On Sunday, 60 Minutes dedicated half of its program to discuss the rapid evolution of artificial intelligence(AI). Most of the interviews and case studies presented were related to the health care industry which clearly illustrates how that industry is becoming one of the key areas of focus for AI technologies.
Vertical solutions are called to pay a pivotal role in the next phase of AI. While the initial phase of the AI market has been centered on general purpose platforms, the focus has been slowly shifting towards industry-specific solutions. Among those industries, healthcare has been a very early adopter of AI technologies and has helped to push the innovation in the space.
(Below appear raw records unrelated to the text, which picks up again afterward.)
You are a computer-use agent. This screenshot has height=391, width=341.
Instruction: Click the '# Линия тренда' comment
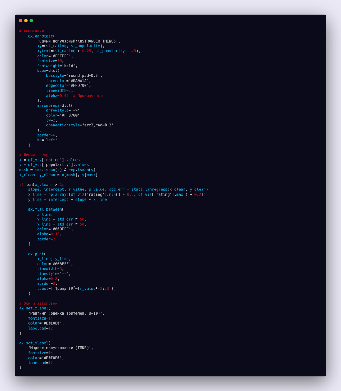(x=35, y=155)
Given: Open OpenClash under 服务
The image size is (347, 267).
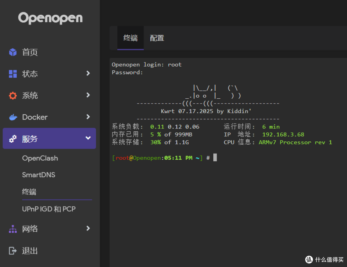Looking at the screenshot, I should pyautogui.click(x=40, y=158).
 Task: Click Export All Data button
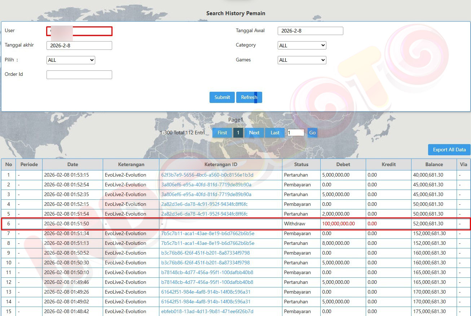coord(449,150)
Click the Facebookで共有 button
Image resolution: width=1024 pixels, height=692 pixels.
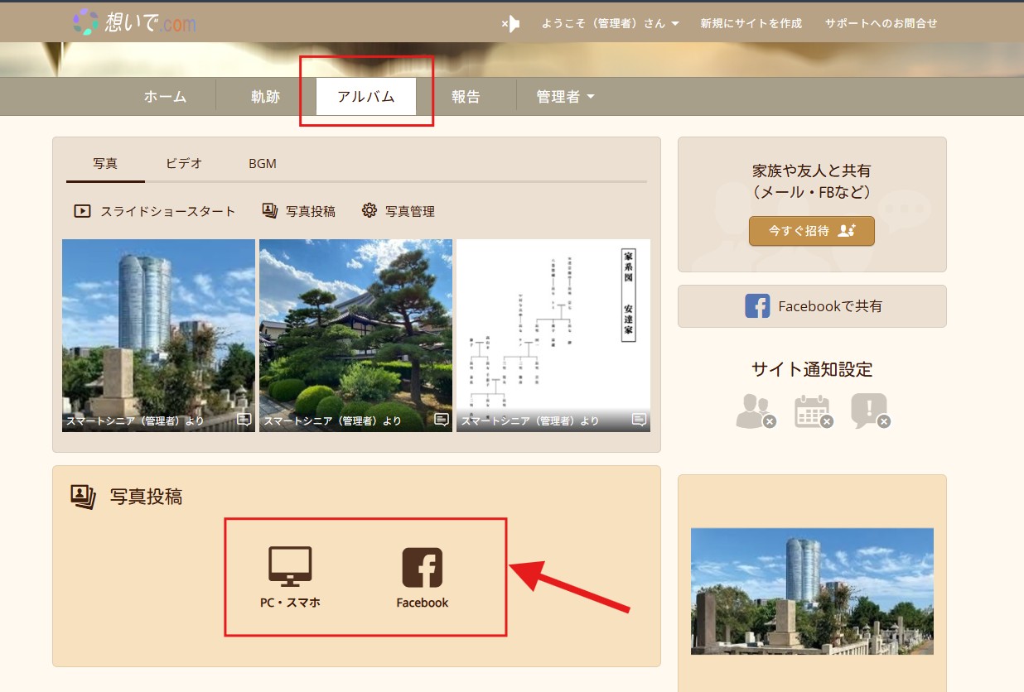click(812, 306)
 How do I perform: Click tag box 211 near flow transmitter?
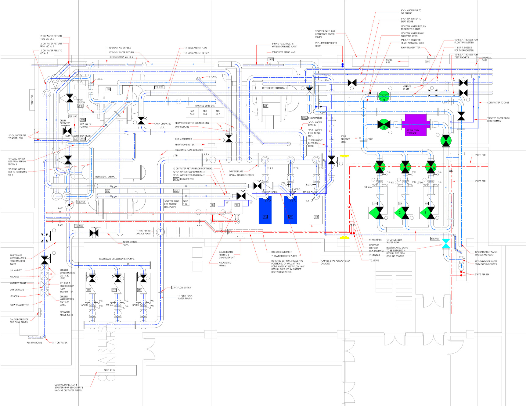pyautogui.click(x=427, y=62)
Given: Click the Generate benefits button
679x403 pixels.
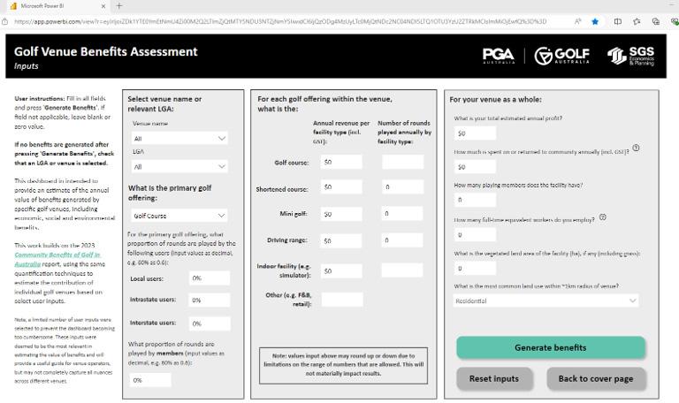Looking at the screenshot, I should pyautogui.click(x=551, y=347).
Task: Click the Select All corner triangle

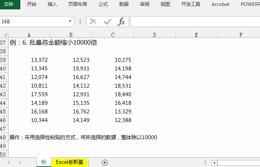Action: 4,34
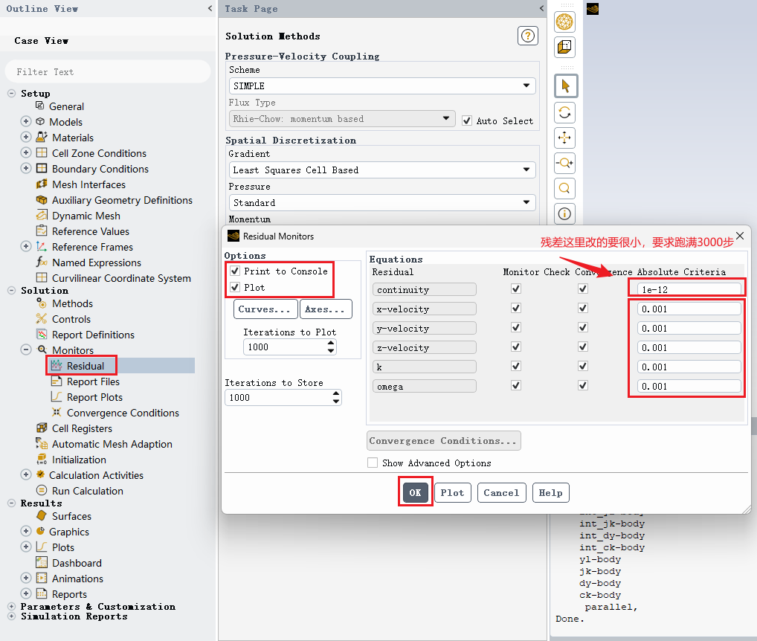Image resolution: width=757 pixels, height=641 pixels.
Task: Open the Scheme dropdown showing SIMPLE
Action: (382, 86)
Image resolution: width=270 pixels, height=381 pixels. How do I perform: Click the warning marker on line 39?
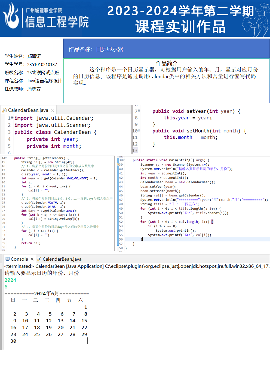click(x=118, y=164)
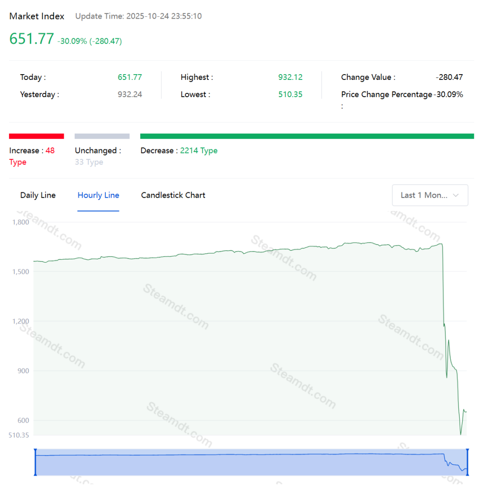Click the Decrease 2214 Type label
The height and width of the screenshot is (490, 479).
pos(179,151)
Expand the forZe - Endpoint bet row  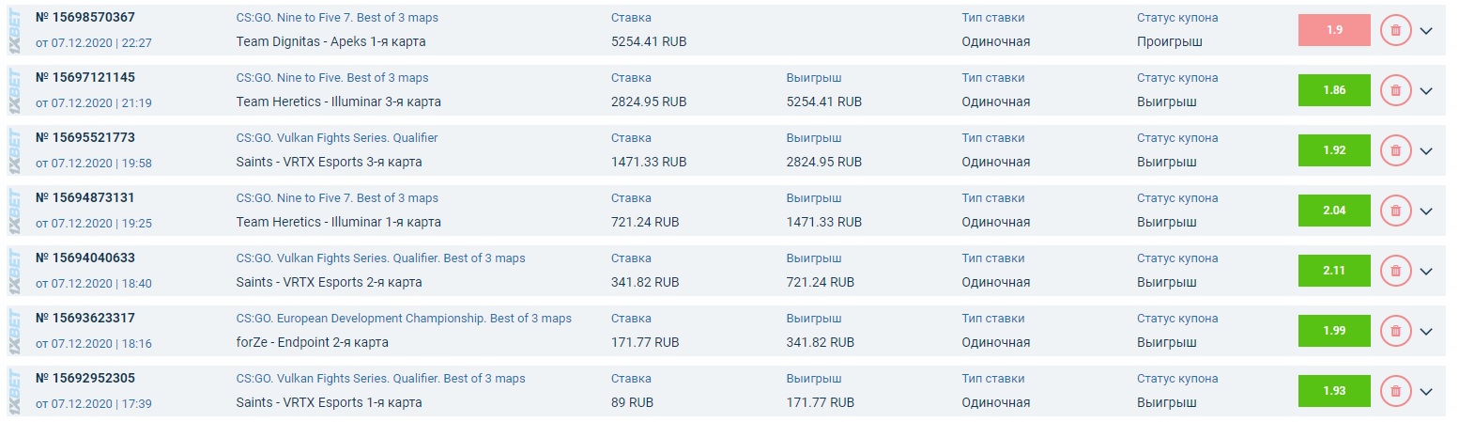pyautogui.click(x=1426, y=331)
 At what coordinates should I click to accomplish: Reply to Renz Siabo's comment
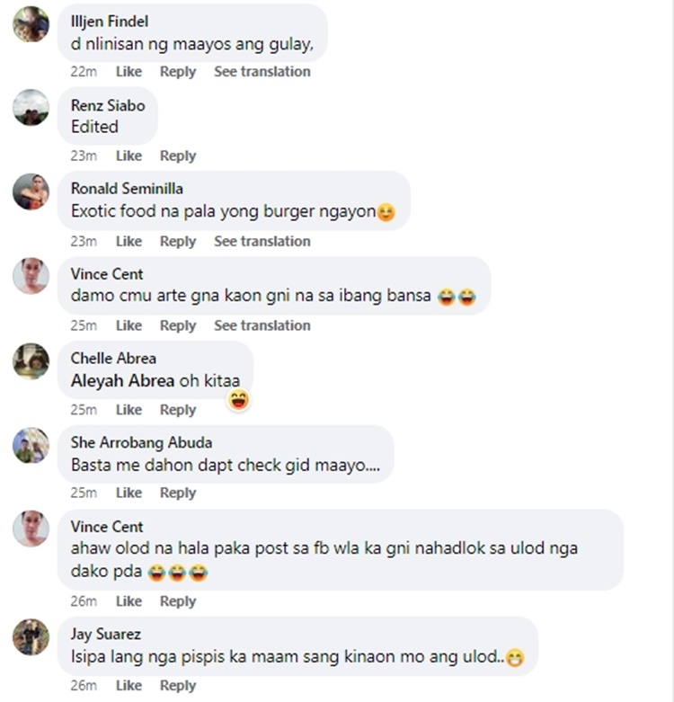point(178,156)
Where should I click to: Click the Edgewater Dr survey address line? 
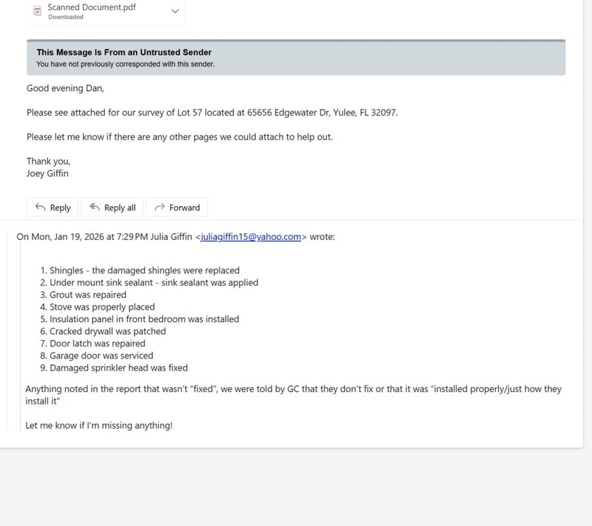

In recent weeks, we’ve seen announcements from IBM and Google about large investments to leverage their Watson and DeepMind technologies respectively to assist oncologists and researches in the fight against cancer. For obvious reason, curing cancer is a very high profile healthcare problem which is likely to attract many headlines. However, the healthcare industry is full of challenging scenarios that can immediately benefit from AI and cognitive computing techniques. From improving medical research to optimizing diagnosis, AI can play a pivotal role in the next phase of medical technology solutions.
What Makes Healthcare An Exciting Market for AI Platforms?
There are a few factors that make healthcare a prototypical market for many AI capabilities. Let’s explore a few ideas:
Gathering Insights from Unstructured Healthcare Data
Most of healthcare data can be considered “black data” in the sense that it can’t be easily analyzed. There is a world of knowledge accumulated in physician notes, images, voice, session recordings and many other data sources that are incredibly hard to analyze using traditional BI methods. AI algorithms that can process text, speech, audio and vision can be very effective extracting knowledge from these data sources.
Improving Diagnosis Processes
Modern AI platforms already have the capability of learning from the knowledge of top experts on a specific medical field. That knowledge is typically accumulated in the form publications in medical journals or in historical diagnosis records. Using Training AI algorithms to acquire that knowledge and applying to combining it with Doctor’s expertise can drastically improve the effectiveness of a specific diagnosis techniques.
Improving Medical Research
Modern medical research leverage vast amounts of data from heterogeneous data sources. In many scenarios, the empirical analysis techniques used by traditional BI platforms is simply insufficient to have an impact in medical research processes. AI models can exponentially increase the levels of intelligence obtained from those data sources that can directly be applied to medical research initiatives.
Combining Digital and Human Knowledge
We are entering the golden era of medical device technology. These days, patients can have small devices implanted in their bodies that are constantly gathering data relevant to specific set of medical conditions. While these devices are mostly use as data recorders today they will soon incorporate AI techniques to intelligently interpret the collected data and make appropriate decisions based on the training provided by experts on that medical field. From that perspective, AI will act as a sort of bridge between digital data and human knowledge.